Joseph Kabila condamné à mort par contumace par la Haute Cour militaire de Kinshasa

Joseph Kabila condamné à mort par contumace par la Haute Cour militaire de Kinshasa

La Haute Cour militaire de Kinshasa a condamné l’ancien président congolais Joseph Kabila (2001–2019) à la peine de mort, le reconnaissant coupable de trahison, crimes de guerre, complot et soutien au terrorisme à travers ses liens présumés avec les rebelles du M23, appuyés par le Rwanda. Le verdict, historique, prévoit aussi le versement de dizaines de milliards de dollars de dommages et intérêts.

Un verdict sans précédent

Après plusieurs mois de procès par contumace, la juridiction militaire a rendu sa décision : Kabila est reconnu coupable de trahison, crimes de guerre, complot et organisation d’une insurrection. Les juges ont en outre ordonné son arrestation immédiate, alors que sa localisation reste inconnue.

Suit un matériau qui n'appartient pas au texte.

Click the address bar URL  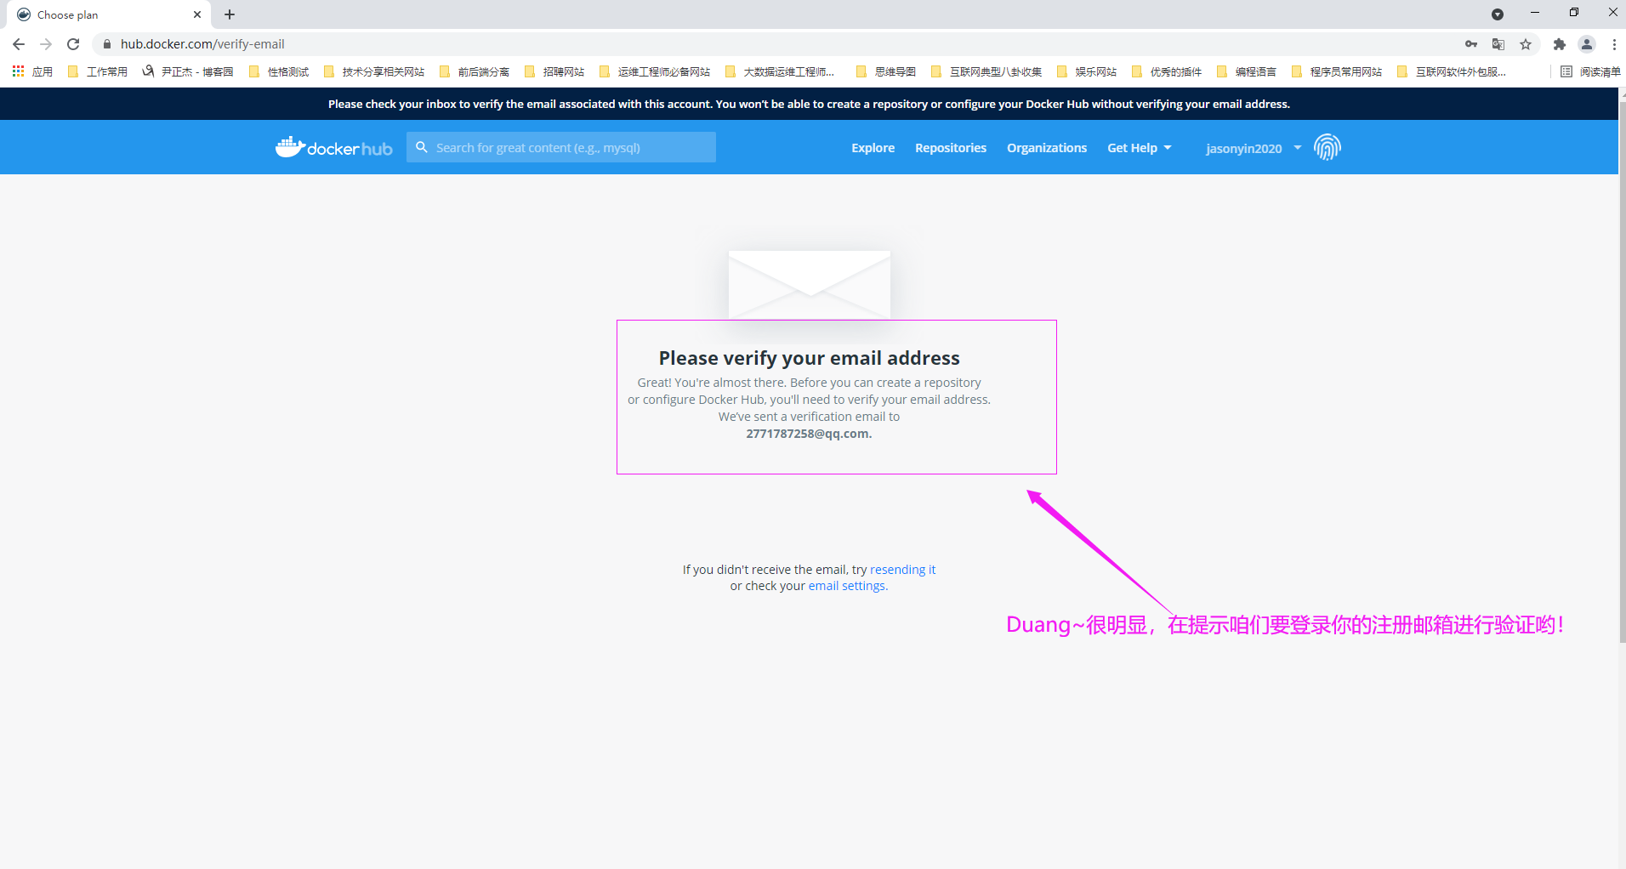point(202,44)
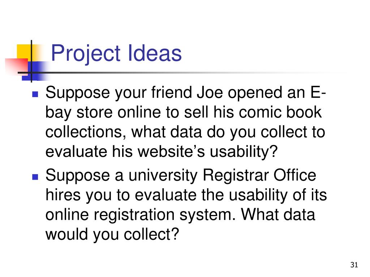Click 'website's usability?' text

click(208, 151)
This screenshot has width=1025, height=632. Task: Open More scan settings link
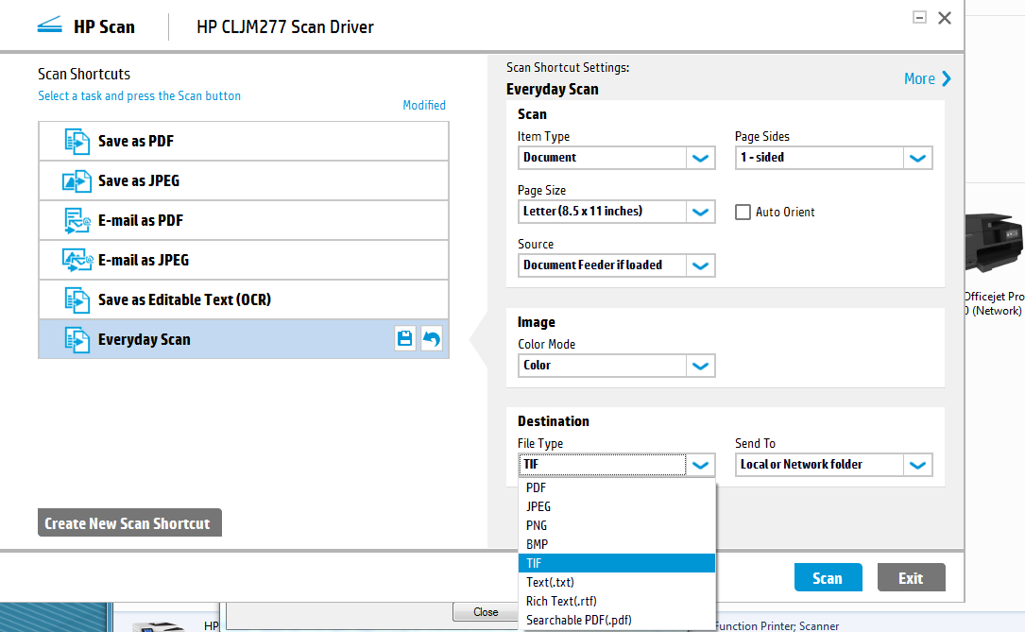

L’ancien chef d’État, jugé depuis juillet, est accusé d’avoir collaboré avec le Rwanda et le mouvement rebelle M23, auteur d’une offensive éclair en janvier qui a permis la prise de plusieurs villes stratégiques de l’Est de la RDC.

Des sanctions financières colossales

Outre la peine capitale, la cour a prononcé des réparations financières d’une ampleur inédite : 29 milliards de dollars à l’État congolais, 2 milliards de dollars à la province du Nord-Kivu, 2 milliards de dollars à la province du Sud-Kivu.

Ces condamnations financières, inédites dans l’histoire judiciaire congolaise, symbolisent autant la sévérité que la portée politique du jugement.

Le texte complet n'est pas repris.